FreeU: a simple method to boost diffusion model’s performance with no extra cost

September 30, 2023

FreeU is a new technique to improve the quality of images and videos that are generated by diffusion models, without any additional training or fine-tuning.

The method was proposed by a research team from the S-Lab of the Nanyang Technological University.

FreeU improves diffusion model sample quality at no costs (source: project page)

FreeU is an open-source diffusion model. You can access the code on GitHub at this link.

With just a few lines of code, any diffusion model that has a U-Net architecture can be easily enhanced by FreeU. This includes Stable Diffusion, DreamBooth, ModelScope, Rerender, and ReVersion.

FreeU employs the U-Net in a different way, by finding the optimal balance between removing noise and keeping details. It does this by adjusting the weights of the two components of the U-Net, the main network and the shortcut connections, also known as the backbone and the skip connections.

The new technique was evaluated on a variety of image and video generation tasks. The results showed that it significantly improves the generation quality of diffusion models.

What are diffusion models?

Diffusion models are generative models that create realistic images or videos from random noise. They work by gradually adding noise (Gaussian noise) to the original data and removing the noise step by step.
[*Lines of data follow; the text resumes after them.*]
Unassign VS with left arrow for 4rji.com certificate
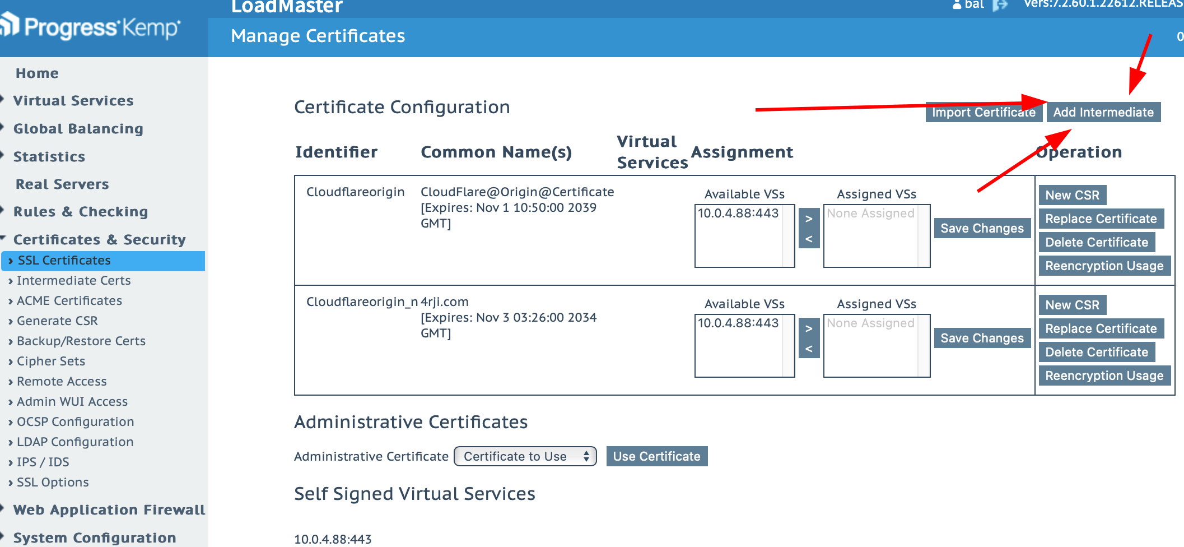This screenshot has width=1184, height=547. (809, 349)
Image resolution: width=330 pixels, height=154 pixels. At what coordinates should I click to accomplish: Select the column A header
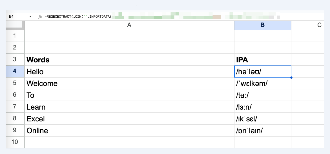129,25
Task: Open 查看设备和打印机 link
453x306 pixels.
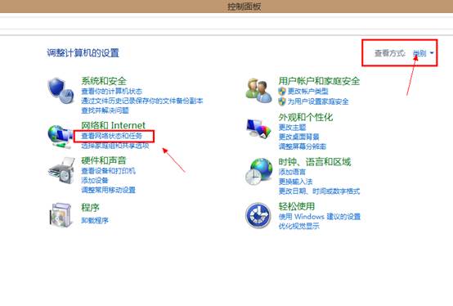Action: [x=108, y=171]
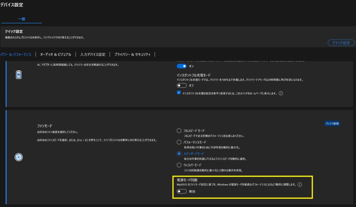This screenshot has width=356, height=207.
Task: Click the info icon after the インスタントフル充電 checkbox text
Action: coord(282,93)
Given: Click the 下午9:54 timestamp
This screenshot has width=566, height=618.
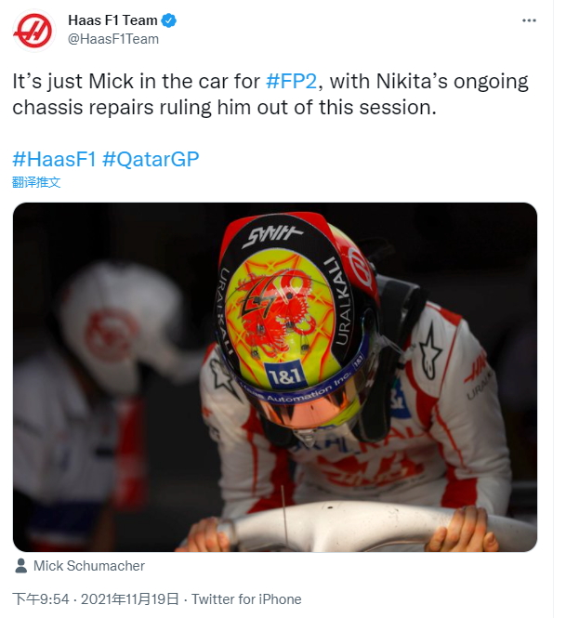Looking at the screenshot, I should tap(41, 599).
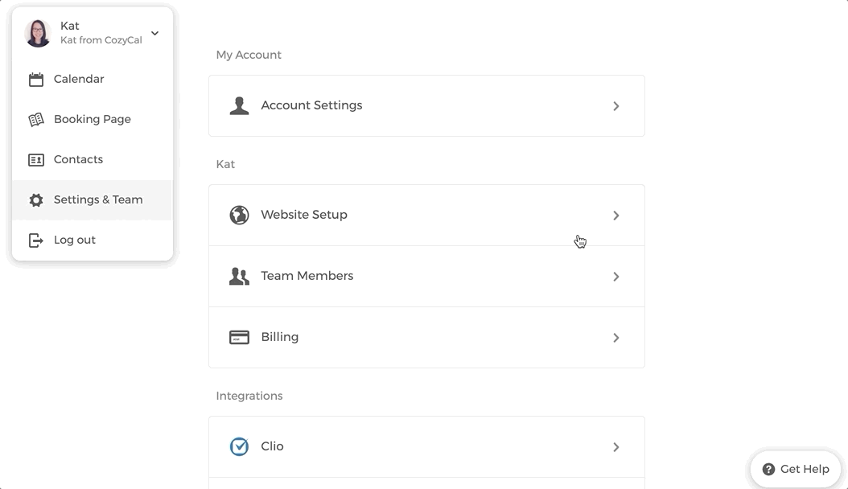
Task: Click the Get Help button
Action: [795, 469]
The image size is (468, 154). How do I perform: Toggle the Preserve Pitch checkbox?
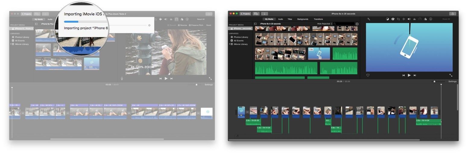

They usually employ a time-conditional U-Net architecture to implement the denoising model (it removes noise from data samples and it improves the quality of the generated samples). U-Net is faster and occupies less memory than other architectures (such as DDIM, DDPM or Transformer-based diffusion models). It can preserve more details and semantics of the original data.

The U-Net architecture

The U-Net architecture is a type of neural network that has a U-shaped structure with an encoder (the left part) and a decoder (the right part).

The encoder takes the noisy image as input and makes it smaller and simpler, while extracting its features, such as its shape, color, texture, and edges.
The decoder reconstructs the image from the extracted features.
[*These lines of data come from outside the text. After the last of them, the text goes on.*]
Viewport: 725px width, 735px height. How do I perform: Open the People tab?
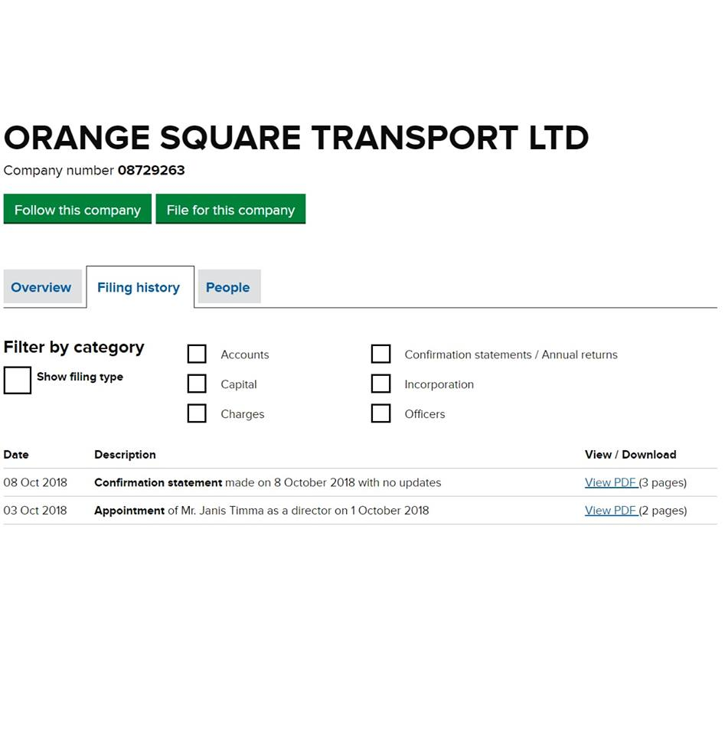click(227, 287)
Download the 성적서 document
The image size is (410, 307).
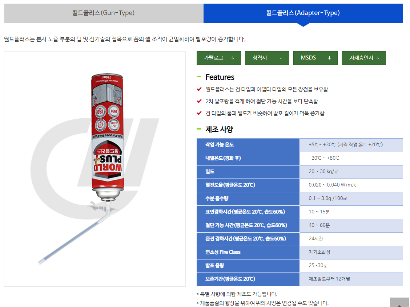pos(267,58)
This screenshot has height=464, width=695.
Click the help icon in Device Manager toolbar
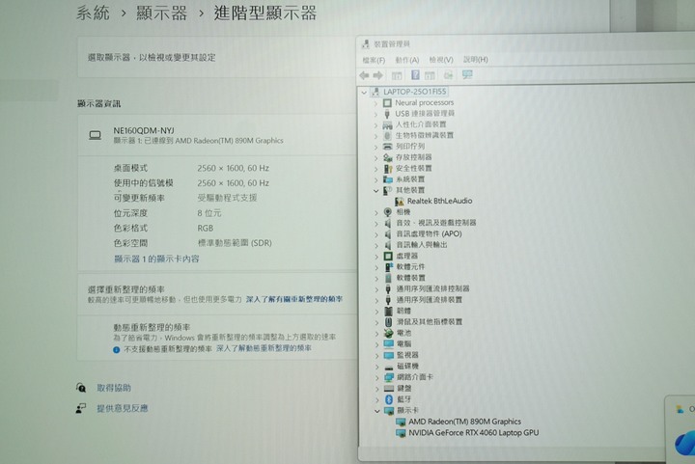[415, 75]
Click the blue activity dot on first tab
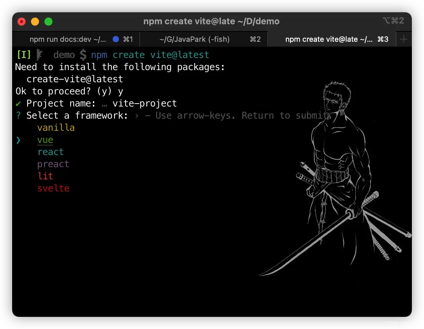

There are two important components in the U-Net model:

The backbone features that contains the essential information of the image or video, such as its shape, color, texture, and edges. They mainly help to remove the noise.
The skip connections that transfer information from the encoder to the decoder, enabling the decoder to use the high-level features from the encoder. They help the decoder to retrieve the details and textures of the image or video, by removing the noise.

The researchers found that the skip connections can cause U-Net to miss some important features from the backbone, resulting in worse image or video quality. The skip connections introduce high-frequency features that are more dominant and noisy than the backbone features. However, if the skip connections are too strong, they can overpower the backbone features and make the network focus on the details and noises instead of the essential information. This can lead to artifacts and errors in the generated images.

FreeU boosts diffusion model’s performance

To improve the quality of image or video synthesis, the team introduces the FreeU technique.

FreeU re-weights the contributions from the skip connections and backbone features in a way that leverages the strengths of the both components.The skip features and backbone features are joined together at each decoding stage in U-Net and the FreeU operations are applied during this process of concatenation (see the picture below).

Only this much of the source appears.